Re: SMP barriers semantics

Jamie Lokier <jamie@xxxxxxxxxxxxx> · Wed, 17 Mar 2010 13:42:43 +0000

Benjamin Herrenschmidt wrote:
> Maybe we can agree on a set of relaxed accessors defined specifically
> with those semantics (more relaxed implies use of raw_*) :
> 
>   - order is guaranteed between MMIOs
>   - no order is guaranteed between MMIOs and spinlocks

No order between MMIOs and spinlocks will be fun :-)

>   - a read access is not guaranteed to be performed until the read value
>     is actually consumed by the processor

How do you define 'consumed'?  It's not obvious: see
read_barrier_depends() on Alpha, and elsewhere speculative read
optimisations (including by the compiler on IA64, in theory).

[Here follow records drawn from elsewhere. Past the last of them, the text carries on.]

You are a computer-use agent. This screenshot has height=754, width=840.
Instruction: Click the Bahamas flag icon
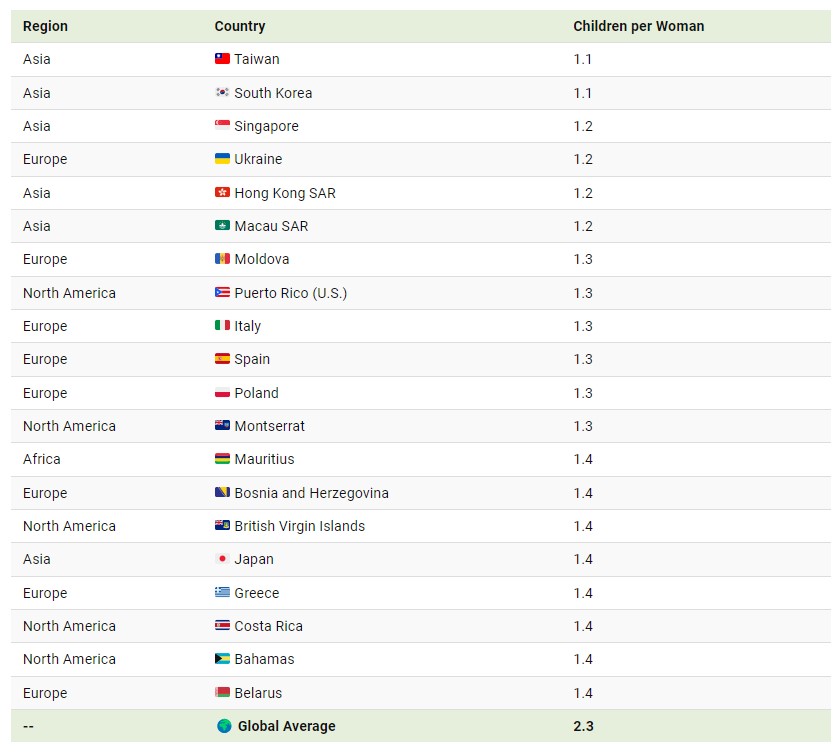click(x=222, y=659)
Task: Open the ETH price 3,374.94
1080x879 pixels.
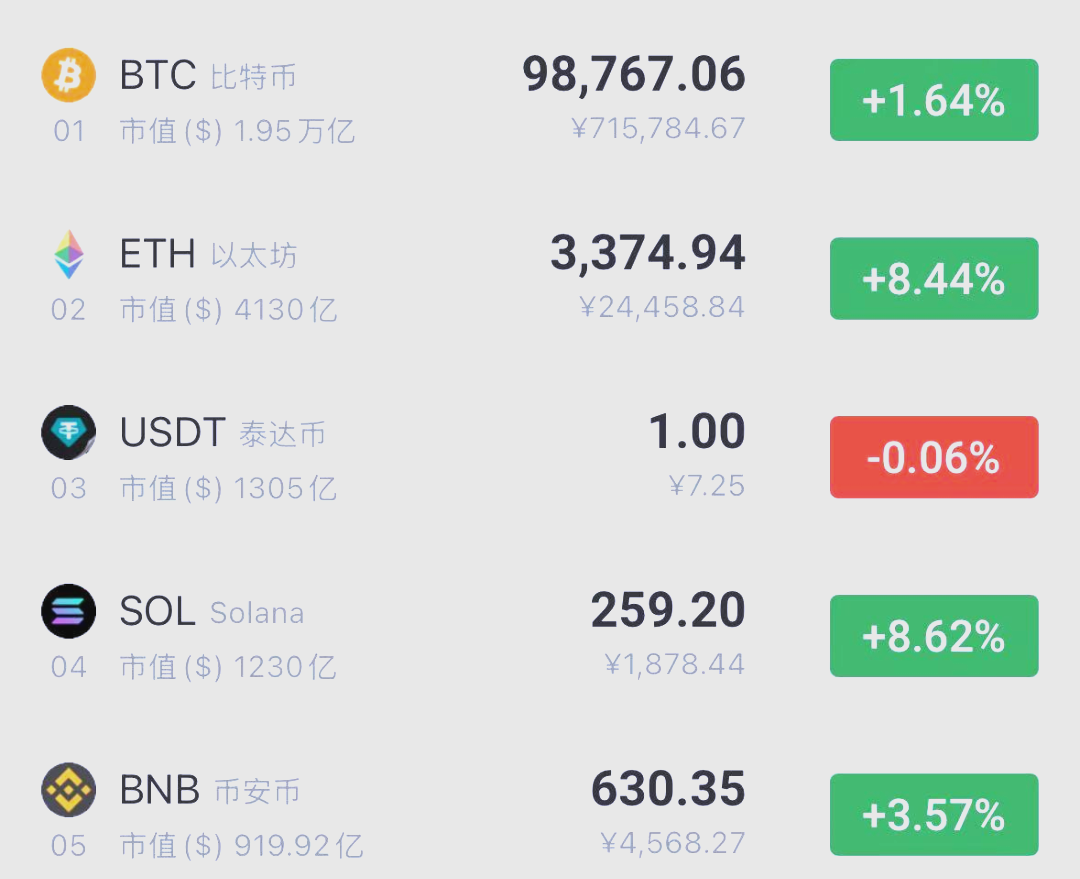Action: click(647, 253)
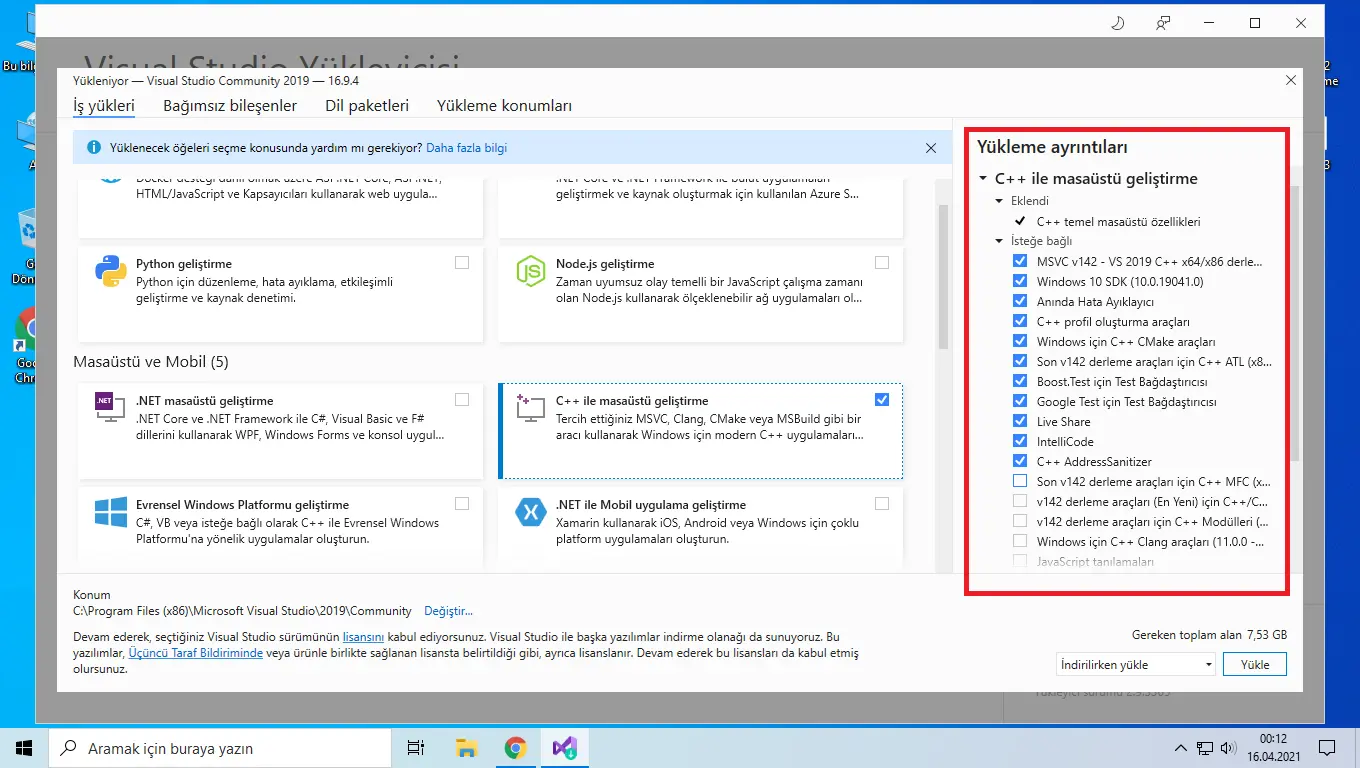The height and width of the screenshot is (768, 1360).
Task: Launch Chrome from the taskbar
Action: [515, 747]
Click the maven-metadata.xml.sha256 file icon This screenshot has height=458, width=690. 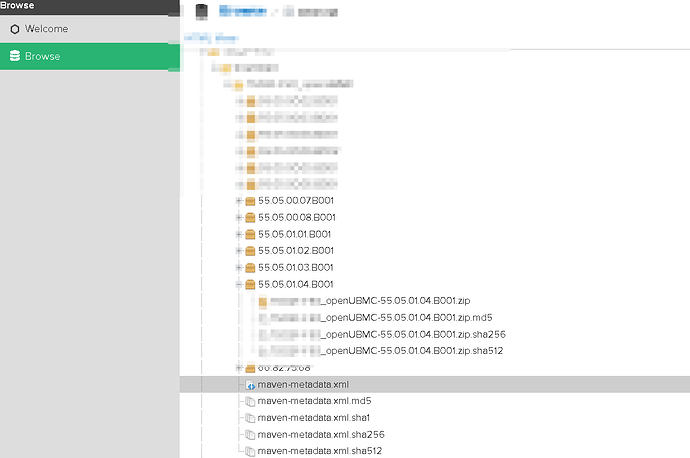250,435

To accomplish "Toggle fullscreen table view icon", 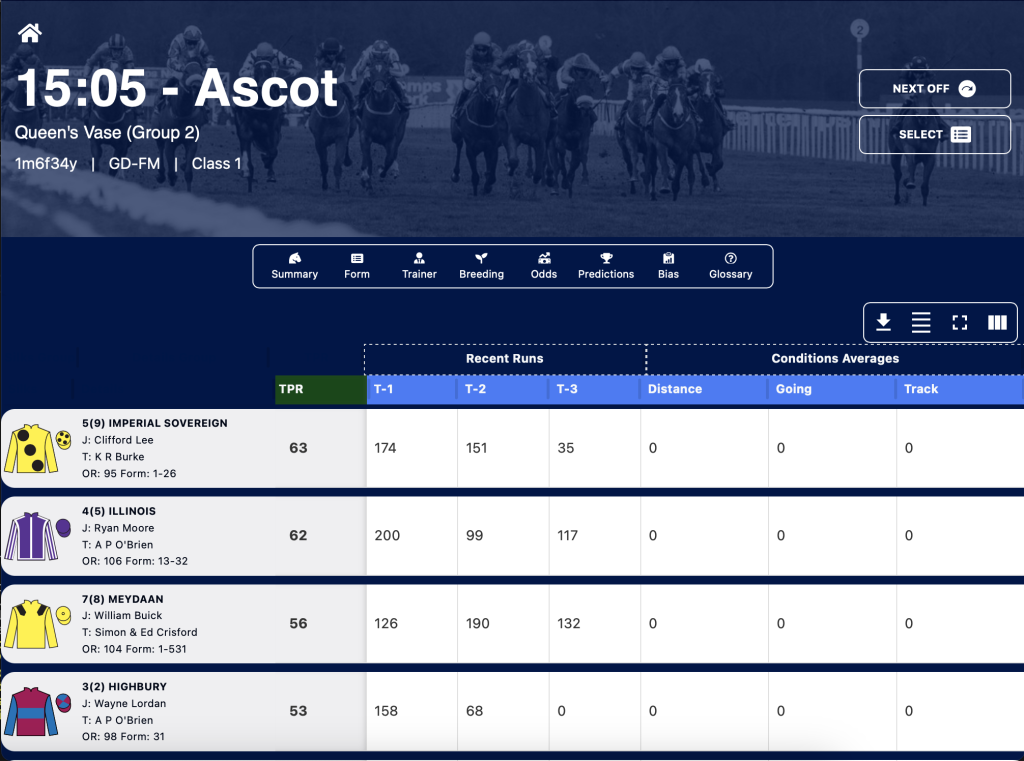I will (x=959, y=322).
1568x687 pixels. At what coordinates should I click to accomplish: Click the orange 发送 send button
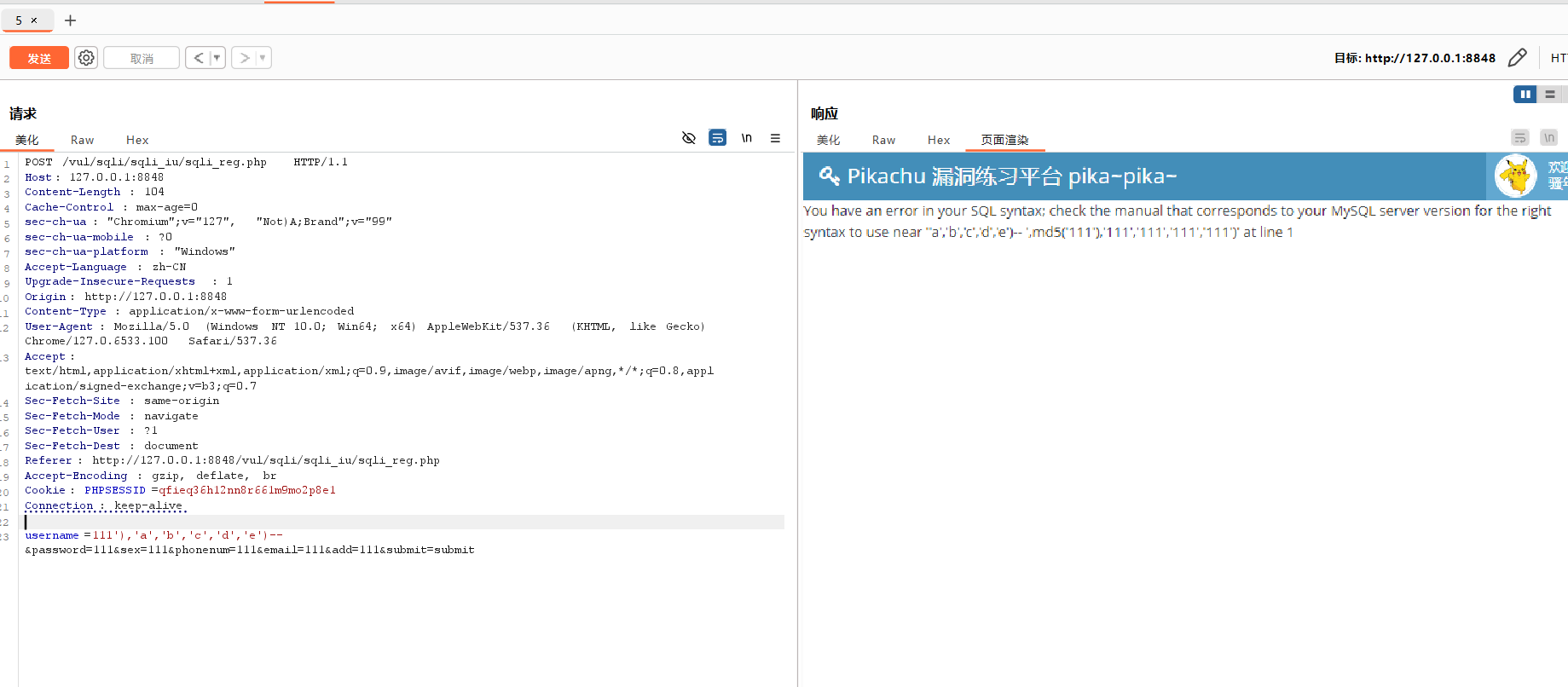[39, 58]
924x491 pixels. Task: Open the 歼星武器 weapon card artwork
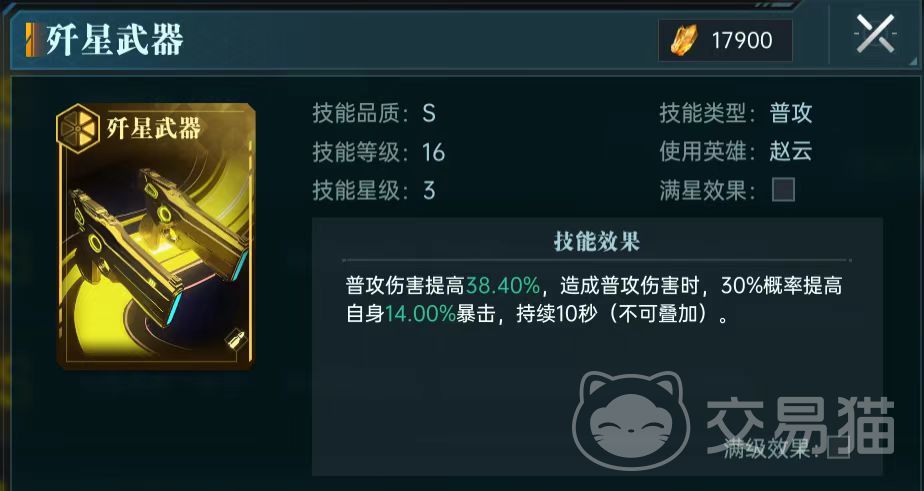[x=156, y=236]
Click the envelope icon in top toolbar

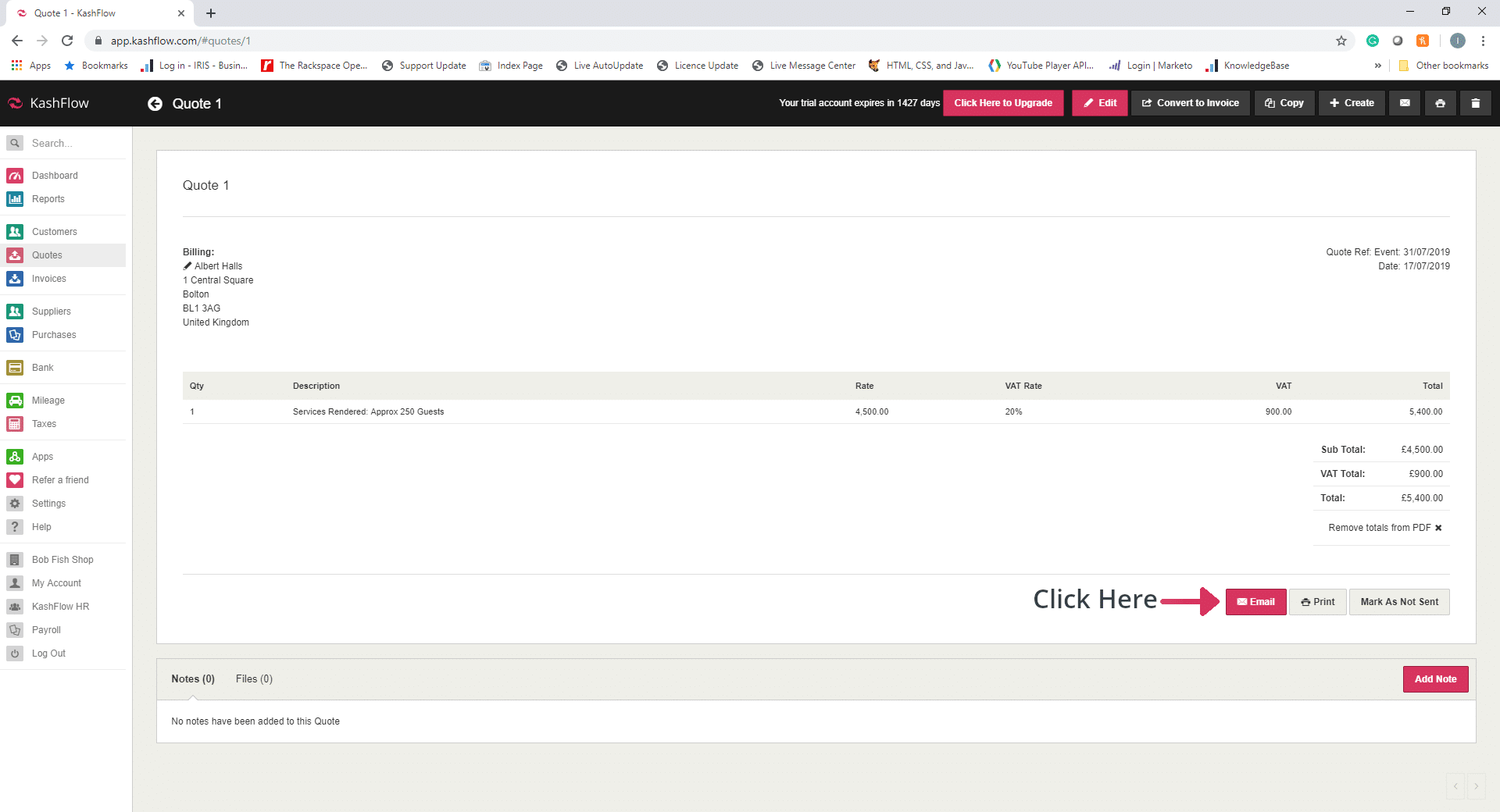1405,103
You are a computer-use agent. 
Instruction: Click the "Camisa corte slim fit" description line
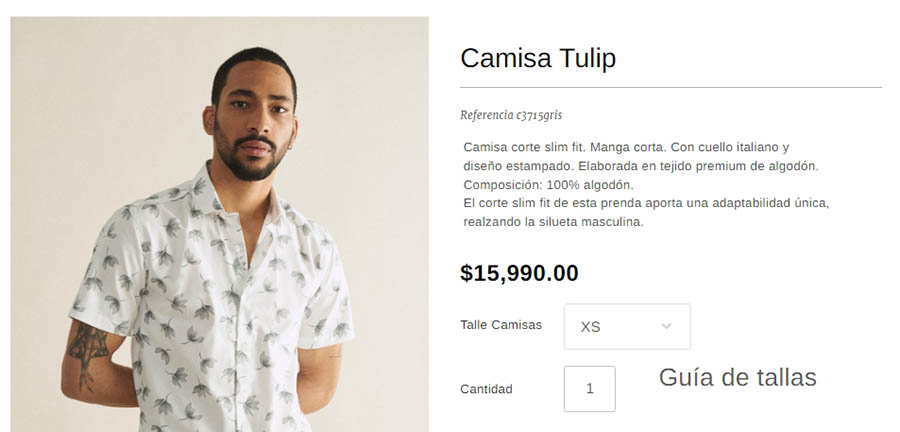coord(626,147)
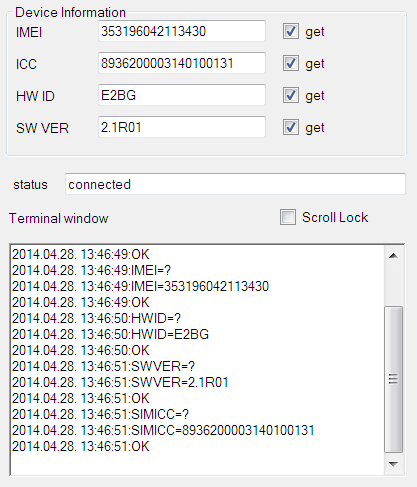Screen dimensions: 417x487
Task: Click the get label beside ICC
Action: (315, 64)
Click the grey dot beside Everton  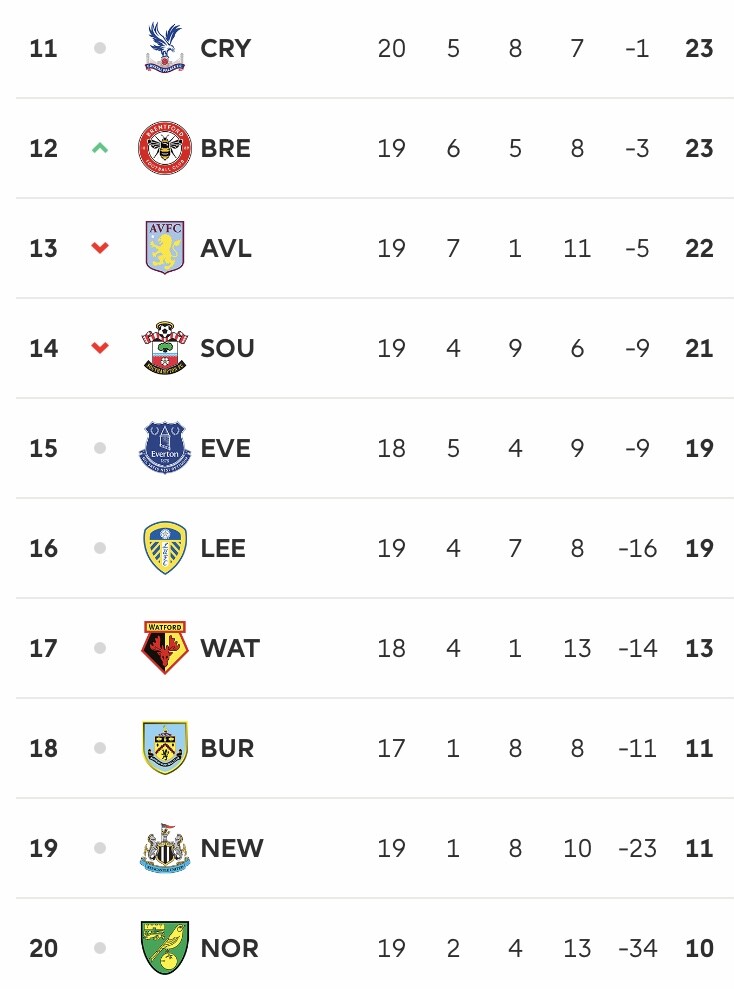point(100,448)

> Along with barriers along the line of (that's where we may want to
> discuss a bit I believe)
> 
>   - io_to_mem_rbarrier() : orders MMIO read vs. subsequent memory read
>   - mem_to_io_wbarrier() : order memory write vs. subsequent MMIO write
>                            (includes spin_unlock ?)
>   - io_to_mem_barrier()  : order any MMIO s. subsequent memory accesses
>   - mem_to_io_barrier()  : order memory accesses vs any subsequent MMIO
>   - flush_io_read(val)   : takes value from MMIO read, enforce it's
>                            before completed further instructions are
>                            issued, acts as compiler&execution barrier. 
> 
> What do you guys think ? I think io_to_mem_rbarrier() and
> mem_to_io_wbarrier() cover most useful cases, except maybe the IO vs.
> locks.

I'm thinking the current scheme with "heavy" barriers that serialise
everything is better - because it's simple to understand.  I think the
above set are likely to be accidentally misused, and even pass review
occasionally when they are wrong, even if it's just due to brain farts.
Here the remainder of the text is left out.